═══ DATA SHOWN
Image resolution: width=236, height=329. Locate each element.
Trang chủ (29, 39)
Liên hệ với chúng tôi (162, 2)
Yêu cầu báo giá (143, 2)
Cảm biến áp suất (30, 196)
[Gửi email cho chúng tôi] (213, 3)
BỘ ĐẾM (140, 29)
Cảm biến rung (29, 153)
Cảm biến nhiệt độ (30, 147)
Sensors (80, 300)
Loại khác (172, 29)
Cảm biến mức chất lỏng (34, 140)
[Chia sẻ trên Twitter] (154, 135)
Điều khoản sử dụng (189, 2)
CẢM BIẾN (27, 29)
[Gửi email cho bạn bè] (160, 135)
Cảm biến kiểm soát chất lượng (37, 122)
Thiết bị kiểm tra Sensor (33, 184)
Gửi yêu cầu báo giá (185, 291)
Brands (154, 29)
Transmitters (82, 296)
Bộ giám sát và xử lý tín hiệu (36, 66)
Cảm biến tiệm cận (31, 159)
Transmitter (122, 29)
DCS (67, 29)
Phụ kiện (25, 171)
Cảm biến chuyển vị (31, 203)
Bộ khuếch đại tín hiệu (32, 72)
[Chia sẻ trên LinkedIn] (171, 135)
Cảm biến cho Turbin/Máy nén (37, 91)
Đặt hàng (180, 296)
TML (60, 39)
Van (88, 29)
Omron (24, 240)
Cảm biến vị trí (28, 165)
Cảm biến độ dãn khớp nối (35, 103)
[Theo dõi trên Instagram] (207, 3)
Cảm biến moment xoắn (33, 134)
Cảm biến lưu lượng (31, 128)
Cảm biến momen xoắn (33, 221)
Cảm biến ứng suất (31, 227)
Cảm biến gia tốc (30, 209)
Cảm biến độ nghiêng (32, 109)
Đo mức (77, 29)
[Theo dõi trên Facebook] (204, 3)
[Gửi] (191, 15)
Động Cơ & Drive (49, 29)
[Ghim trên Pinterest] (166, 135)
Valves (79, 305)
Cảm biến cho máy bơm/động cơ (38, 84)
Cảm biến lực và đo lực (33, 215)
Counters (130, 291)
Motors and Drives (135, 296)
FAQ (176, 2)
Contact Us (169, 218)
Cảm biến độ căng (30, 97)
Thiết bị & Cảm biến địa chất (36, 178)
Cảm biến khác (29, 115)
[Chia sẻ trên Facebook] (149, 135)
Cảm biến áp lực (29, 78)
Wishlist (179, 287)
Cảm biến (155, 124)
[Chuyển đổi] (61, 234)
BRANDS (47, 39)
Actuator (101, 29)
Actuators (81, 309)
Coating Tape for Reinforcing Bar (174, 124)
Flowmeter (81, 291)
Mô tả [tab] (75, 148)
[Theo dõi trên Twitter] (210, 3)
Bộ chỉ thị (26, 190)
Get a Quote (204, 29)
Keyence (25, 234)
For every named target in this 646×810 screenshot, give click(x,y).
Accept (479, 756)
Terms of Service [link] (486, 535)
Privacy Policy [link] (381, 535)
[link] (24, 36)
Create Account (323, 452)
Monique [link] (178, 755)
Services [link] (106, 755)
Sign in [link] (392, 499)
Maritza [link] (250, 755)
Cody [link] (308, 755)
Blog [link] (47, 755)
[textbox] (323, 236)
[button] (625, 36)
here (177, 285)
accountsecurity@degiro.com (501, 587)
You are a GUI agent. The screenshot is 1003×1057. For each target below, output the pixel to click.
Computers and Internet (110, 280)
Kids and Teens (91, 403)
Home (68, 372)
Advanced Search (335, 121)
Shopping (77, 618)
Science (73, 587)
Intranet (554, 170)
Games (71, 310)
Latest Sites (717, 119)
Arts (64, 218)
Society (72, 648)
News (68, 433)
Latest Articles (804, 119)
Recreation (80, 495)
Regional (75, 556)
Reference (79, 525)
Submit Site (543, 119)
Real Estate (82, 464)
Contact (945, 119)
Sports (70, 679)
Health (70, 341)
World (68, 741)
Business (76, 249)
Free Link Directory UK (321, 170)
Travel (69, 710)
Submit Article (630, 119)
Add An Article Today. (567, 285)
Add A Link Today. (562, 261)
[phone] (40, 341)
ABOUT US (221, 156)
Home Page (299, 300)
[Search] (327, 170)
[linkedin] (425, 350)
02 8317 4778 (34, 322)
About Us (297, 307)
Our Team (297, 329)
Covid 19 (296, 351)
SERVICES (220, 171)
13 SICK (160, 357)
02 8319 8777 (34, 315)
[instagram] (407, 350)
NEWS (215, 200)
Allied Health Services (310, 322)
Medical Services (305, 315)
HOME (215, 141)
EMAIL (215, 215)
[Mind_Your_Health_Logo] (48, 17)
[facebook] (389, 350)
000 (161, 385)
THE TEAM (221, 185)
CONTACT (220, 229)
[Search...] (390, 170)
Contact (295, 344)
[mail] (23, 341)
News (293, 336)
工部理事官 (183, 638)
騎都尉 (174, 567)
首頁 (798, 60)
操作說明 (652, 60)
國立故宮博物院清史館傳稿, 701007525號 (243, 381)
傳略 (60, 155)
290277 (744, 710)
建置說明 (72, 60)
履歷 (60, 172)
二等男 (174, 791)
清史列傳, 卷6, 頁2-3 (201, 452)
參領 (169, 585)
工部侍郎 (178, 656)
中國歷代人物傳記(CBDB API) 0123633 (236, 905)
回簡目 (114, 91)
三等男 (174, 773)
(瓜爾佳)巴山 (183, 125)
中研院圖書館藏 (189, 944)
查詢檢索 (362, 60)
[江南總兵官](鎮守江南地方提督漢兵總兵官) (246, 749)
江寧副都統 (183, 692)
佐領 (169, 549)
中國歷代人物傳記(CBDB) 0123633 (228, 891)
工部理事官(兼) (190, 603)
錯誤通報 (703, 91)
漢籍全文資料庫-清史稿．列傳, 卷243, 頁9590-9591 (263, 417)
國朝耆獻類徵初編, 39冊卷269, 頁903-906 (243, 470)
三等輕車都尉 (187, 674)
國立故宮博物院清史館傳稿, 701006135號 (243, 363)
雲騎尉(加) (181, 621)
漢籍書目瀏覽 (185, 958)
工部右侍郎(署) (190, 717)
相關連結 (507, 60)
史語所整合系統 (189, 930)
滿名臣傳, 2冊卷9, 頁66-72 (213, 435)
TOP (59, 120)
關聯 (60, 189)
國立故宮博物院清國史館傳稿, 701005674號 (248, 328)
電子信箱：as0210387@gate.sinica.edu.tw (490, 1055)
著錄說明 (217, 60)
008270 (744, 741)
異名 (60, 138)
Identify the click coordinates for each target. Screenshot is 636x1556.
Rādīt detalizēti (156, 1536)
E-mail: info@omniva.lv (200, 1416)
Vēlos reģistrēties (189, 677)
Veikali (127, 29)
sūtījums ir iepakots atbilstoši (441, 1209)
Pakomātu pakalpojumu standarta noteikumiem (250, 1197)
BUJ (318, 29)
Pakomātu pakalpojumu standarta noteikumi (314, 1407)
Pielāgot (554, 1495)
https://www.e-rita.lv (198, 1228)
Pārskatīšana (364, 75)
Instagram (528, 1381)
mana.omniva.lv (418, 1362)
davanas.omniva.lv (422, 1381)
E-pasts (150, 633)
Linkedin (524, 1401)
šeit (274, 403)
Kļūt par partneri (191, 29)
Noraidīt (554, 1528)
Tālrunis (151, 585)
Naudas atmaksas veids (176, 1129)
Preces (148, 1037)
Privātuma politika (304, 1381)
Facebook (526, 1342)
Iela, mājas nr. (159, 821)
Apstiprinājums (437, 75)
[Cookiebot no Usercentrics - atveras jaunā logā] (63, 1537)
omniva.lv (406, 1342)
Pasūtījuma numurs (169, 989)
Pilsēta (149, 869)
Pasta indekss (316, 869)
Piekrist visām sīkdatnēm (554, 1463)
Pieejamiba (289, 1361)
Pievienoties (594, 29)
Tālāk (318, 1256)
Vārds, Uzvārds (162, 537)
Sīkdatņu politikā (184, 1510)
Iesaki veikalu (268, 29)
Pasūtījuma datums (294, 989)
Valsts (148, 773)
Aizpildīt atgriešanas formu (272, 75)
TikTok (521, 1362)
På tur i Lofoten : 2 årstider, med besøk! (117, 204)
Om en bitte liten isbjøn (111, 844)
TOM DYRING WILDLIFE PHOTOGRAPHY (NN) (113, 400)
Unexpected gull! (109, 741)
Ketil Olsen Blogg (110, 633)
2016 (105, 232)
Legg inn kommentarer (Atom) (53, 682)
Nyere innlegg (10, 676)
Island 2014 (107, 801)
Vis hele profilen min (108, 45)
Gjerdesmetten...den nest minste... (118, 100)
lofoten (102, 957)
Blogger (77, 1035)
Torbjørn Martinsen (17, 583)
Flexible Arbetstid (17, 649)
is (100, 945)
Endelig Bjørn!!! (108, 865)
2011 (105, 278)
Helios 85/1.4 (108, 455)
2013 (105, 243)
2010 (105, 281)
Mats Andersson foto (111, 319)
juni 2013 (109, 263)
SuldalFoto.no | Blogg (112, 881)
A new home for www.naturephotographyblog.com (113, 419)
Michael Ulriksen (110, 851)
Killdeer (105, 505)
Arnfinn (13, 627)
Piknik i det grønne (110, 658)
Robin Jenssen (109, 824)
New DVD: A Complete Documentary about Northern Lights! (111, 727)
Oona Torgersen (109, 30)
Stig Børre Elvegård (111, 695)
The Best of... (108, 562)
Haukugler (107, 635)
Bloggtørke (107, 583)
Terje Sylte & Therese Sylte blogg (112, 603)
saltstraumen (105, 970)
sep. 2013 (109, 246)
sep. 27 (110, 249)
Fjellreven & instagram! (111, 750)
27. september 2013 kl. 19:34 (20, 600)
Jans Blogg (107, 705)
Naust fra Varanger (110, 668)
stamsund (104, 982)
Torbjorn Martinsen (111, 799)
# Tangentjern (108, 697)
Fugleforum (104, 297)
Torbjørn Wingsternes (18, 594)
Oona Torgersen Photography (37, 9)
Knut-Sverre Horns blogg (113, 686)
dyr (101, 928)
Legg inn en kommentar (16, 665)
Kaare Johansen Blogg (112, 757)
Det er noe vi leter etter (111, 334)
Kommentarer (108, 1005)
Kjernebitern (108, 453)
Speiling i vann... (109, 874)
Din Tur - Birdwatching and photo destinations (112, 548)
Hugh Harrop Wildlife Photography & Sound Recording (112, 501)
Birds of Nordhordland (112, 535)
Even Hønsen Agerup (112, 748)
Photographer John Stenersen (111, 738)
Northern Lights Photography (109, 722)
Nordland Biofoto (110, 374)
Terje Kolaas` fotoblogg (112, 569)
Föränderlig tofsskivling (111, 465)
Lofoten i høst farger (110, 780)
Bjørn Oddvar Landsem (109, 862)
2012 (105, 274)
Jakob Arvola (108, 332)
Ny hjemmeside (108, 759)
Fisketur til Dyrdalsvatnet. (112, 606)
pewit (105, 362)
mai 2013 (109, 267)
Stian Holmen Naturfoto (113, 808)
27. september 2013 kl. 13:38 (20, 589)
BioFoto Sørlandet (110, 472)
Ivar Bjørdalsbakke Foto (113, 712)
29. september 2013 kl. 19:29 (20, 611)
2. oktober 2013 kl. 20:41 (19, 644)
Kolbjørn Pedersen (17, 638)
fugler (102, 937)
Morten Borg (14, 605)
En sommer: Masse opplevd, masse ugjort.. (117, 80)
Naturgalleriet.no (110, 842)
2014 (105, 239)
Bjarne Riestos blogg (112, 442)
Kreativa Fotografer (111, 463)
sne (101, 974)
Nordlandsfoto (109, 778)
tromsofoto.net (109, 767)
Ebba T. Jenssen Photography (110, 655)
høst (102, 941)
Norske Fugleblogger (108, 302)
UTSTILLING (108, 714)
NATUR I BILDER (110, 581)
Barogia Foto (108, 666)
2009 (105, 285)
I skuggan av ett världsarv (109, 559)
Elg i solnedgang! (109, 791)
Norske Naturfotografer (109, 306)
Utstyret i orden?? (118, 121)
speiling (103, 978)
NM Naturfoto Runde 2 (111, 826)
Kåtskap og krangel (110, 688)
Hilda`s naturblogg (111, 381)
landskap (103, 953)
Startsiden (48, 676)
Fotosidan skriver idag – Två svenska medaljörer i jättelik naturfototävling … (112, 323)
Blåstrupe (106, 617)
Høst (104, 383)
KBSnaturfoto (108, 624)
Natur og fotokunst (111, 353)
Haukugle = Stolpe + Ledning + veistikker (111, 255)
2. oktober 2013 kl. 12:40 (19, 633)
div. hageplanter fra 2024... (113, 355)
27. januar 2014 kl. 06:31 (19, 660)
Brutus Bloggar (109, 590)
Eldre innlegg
══════
● JOB
Rewrite the part of the listing that opens with the line containing "Coating Tape for Reinforcing Bar (174, 124)" and closes with the line containing "Keyence (25, 234)" as a Markdown table with the columns Row and Entry, leaving out any blank lines.

● SOLUTION TO THIS PROBLEM
| Row | Entry |
|---|---|
| 1 | Coating Tape for Reinforcing Bar (174, 124) |
| 2 | Flowmeter (81, 291) |
| 3 | Mô tả [tab] (75, 148) |
| 4 | [Theo dõi trên Twitter] (210, 3) |
| 5 | Bộ chỉ thị (26, 190) |
| 6 | Get a Quote (204, 29) |
| 7 | Keyence (25, 234) |